Текст для чтения.
М. ШНЕЙДЕР: Ну, ведь такие решения – это же отражение определенной концепции базовой, собственно, то же, что с едиными учебниками, то же и с международным сотрудничеством. Предполагается, видимо, что наши и дети, и взрослые – это, в общем, такие объекты, которые можно… в головы которых можно внедрить определенные мысли, и они станут агентами влияния, да? Вообще это очень смешно было бы, если бы не то, о чем Игорь Михайлович сказал, действительно, если бы дети от этого напрямую не страдали. Но ведь это картина мира, которая, вообще-то, должна была уйти в прошлое, этой картине мира уже много сотен лет. И предполагалось, что все-таки в 21-й век мы вступаем с безграничными возможностями интернета, международного общения.

Выдержка из данных.
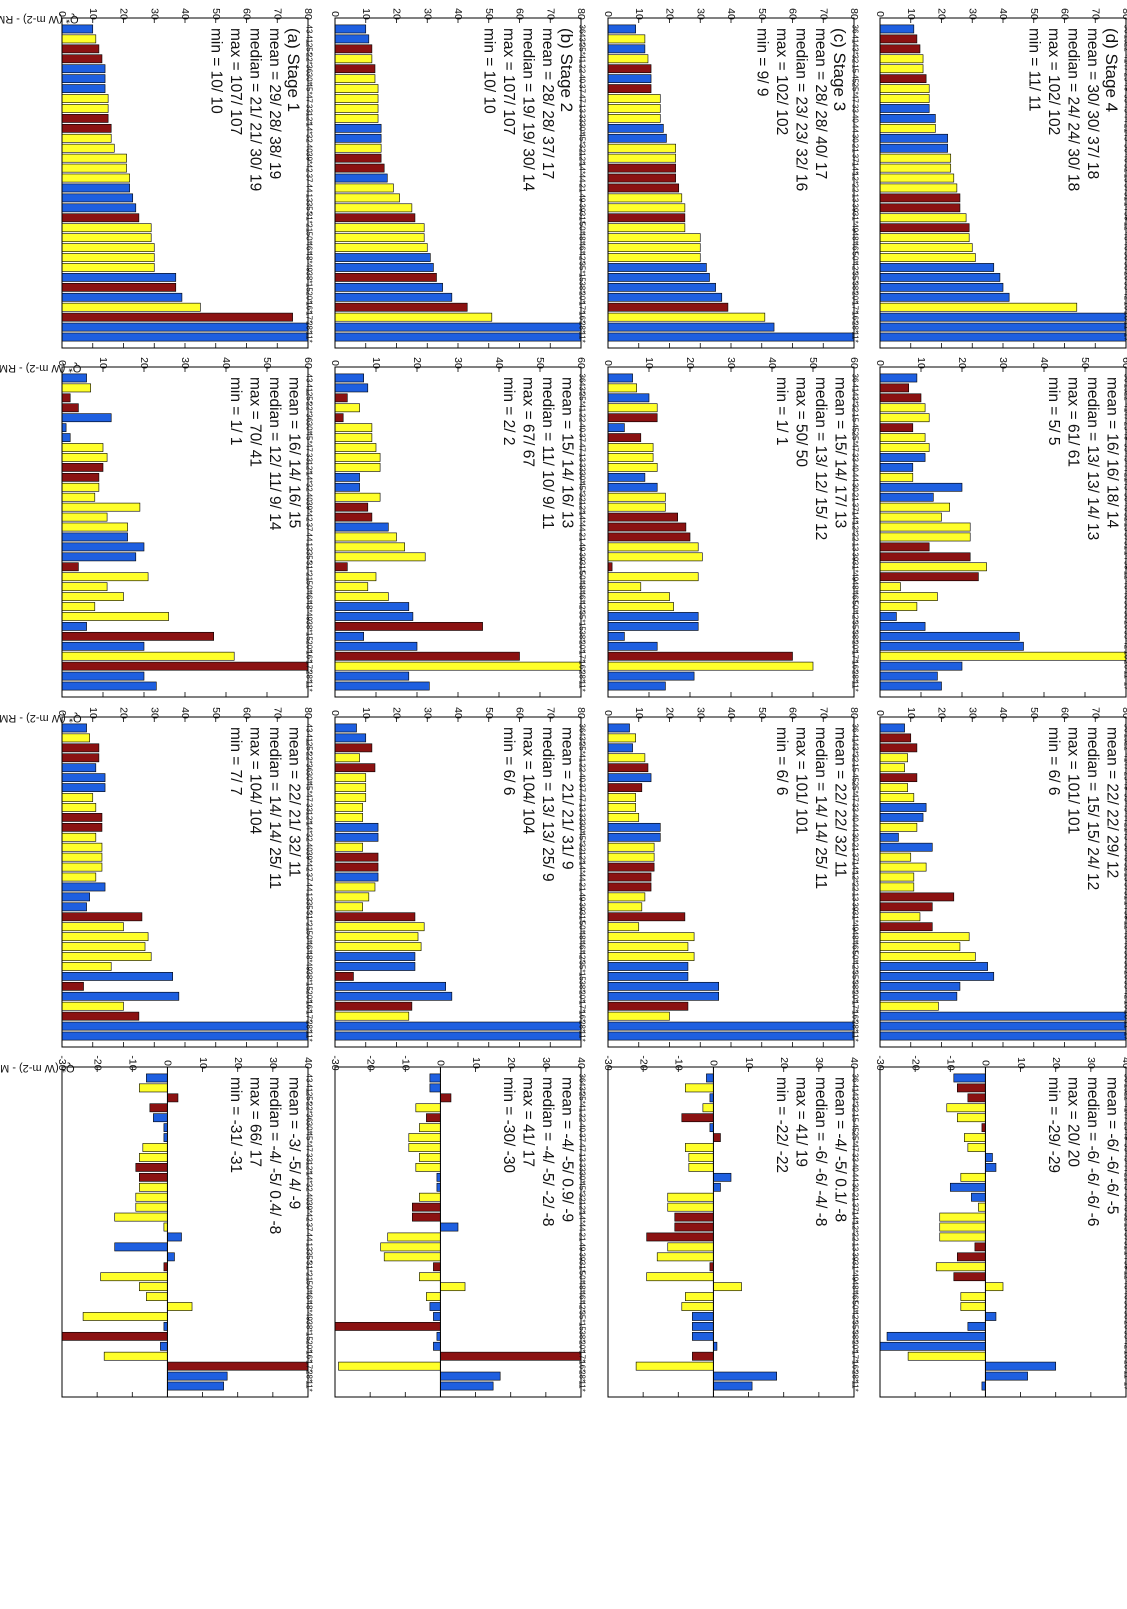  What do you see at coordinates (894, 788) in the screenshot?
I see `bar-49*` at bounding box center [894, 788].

Выполните задания.
(1) Перепишите дословно из текста для чтения весь отрывок, начиная со слов «М. ШНЕЙДЕР: Ну, ведь» и вплоть до слов «интернета, международного общения.».
(2) Назовите всё, что, согласно тексту для чтения, отражает одну и ту же базовую концепцию.
(3) С чем, согласно тексту для чтения, предполагалось вступить в 21-й век?

Ответы к заданиям.
(1)
М. ШНЕЙДЕР: Ну, ведь такие решения – это же отражение определенной концепции базовой, собственно, то же, что с едиными учебниками, то же и с международным сотрудничеством. Предполагается, видимо, что наши и дети, и взрослые – это, в общем, такие объекты, которые можно… в головы которых можно внедрить определенные мысли, и они станут агентами влияния, да? Вообще это очень смешно было бы, если бы не то, о чем Игорь Михайлович сказал, действительно, если бы дети от этого напрямую не страдали. Но ведь это картина мира, которая, вообще-то, должна была уйти в прошлое, этой картине мира уже много сотен лет. И предполагалось, что все-таки в 21-й век мы вступаем с безграничными возможностями интернета, международного общения.

(2) Такие решения, единые учебники, международное сотрудничество.

(3) С безграничными возможностями интернета, международного общения.